# WHAT IS REQUIRED
Copy, word for word, the passage of the burns text that opens with the words containing "Also, vitamin C" and closes with "of necrotic tissue.".

# STUDY TEXT
Also, vitamin C and zinc deficiencies, along with chronic corticosteroid therapy, are all implicated in impairing wound healing. Steroids reduce the inflammatory response to an initial injury, which impedes the cleaning of necrotic tissue.
Third Degree burn injuries
These are also known as full-thickness burns and are the most serious of the three.
At a close clinical inspection, you will notice that the burned surface has a charred, waxen, or leathery appearance. Depending on what caused the burn, the skin may appear white, translucent, and dead. The surface is usually dry instead of weeping.
Also, since these types of burns are deep, the nerve elements have been destroyed, and there is no pain. There will be no sensitivity to temperature. Blisters don’t occur.
Care must be provided in the same way as for second-degree burn injuries, and transport to the nearest ER is mandatory. However, this is a true life-threatening emergency. Transportation to a burn center is highly recommended in order to save the patient. By knowing what is available in your area before an emergency arises, you are better able to pick the best facility.
Since all skin layers have been destroyed in third-degree burns, there is no chance for regeneration. Grafting is, therefore, mandatory.
How to establish the surface of the burn
To quickly help the examiner in estimating and assessing the extent of the body area involved, you should be familiar with the standard “rule of nines.” This system divides the body’s surface area into anatomic percentage areas, each of which is 9 percent or a multiple of 9 as 18.
9 percent for face, scalp, and neck; 9 percent for each arm; 18 percent for each leg, anterior (front), front and back or posterior; 18 percent for chest or back; 1 percent reserved for the perineum.
18 percent for the face, scalp, and neck; 14 percent for each leg
General first aid treatment of burns
What you should keep in mind for partial and full-thickness burns:
- Every burn injury should be treated as a serious burn, even if the damage might not be entirely visible.

# DATASET EXTRACT
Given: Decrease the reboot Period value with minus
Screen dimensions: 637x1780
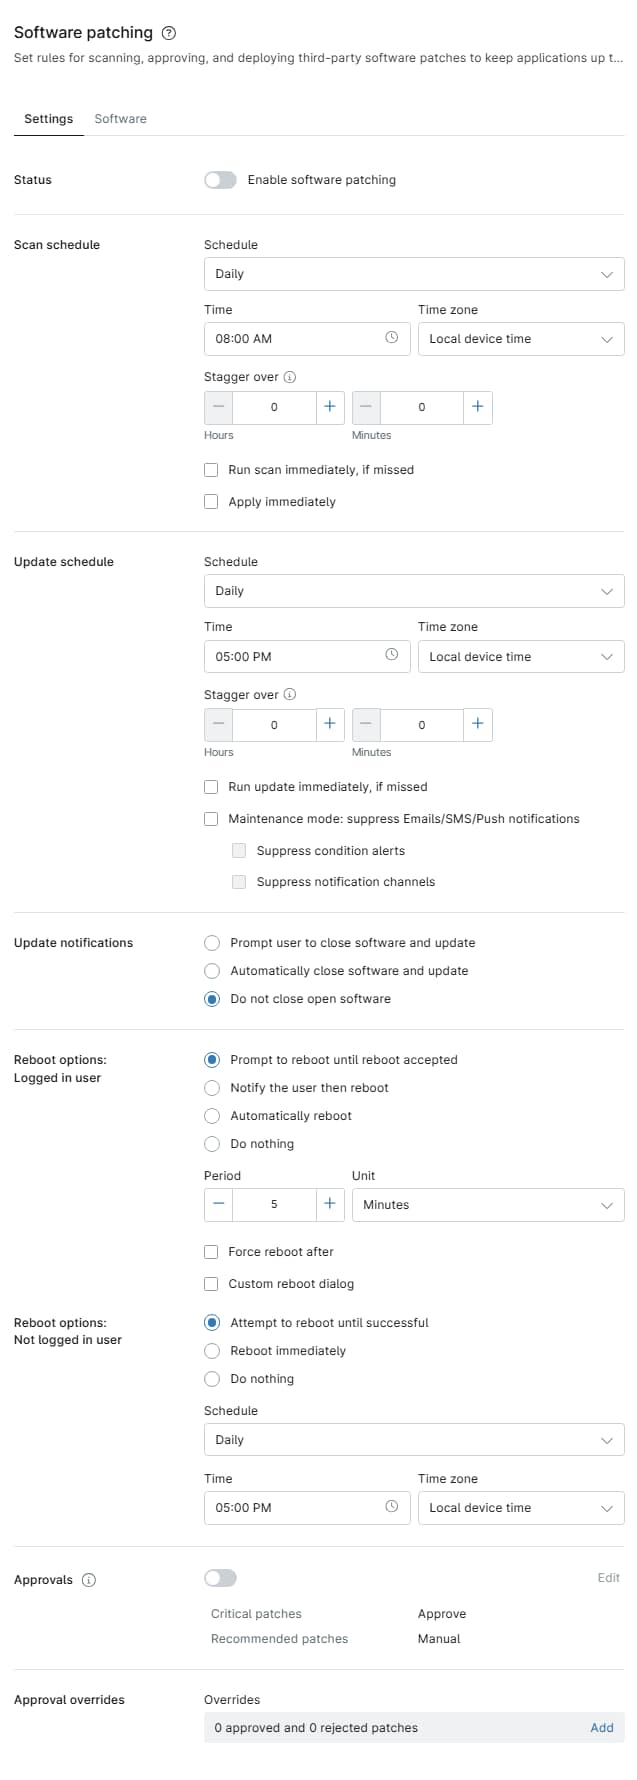Looking at the screenshot, I should (x=219, y=1204).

# OUTPUT OF THE TASK
Also, vitamin C and zinc deficiencies, along with chronic corticosteroid therapy, are all implicated in impairing wound healing. Steroids reduce the inflammatory response to an initial injury, which impedes the cleaning of necrotic tissue.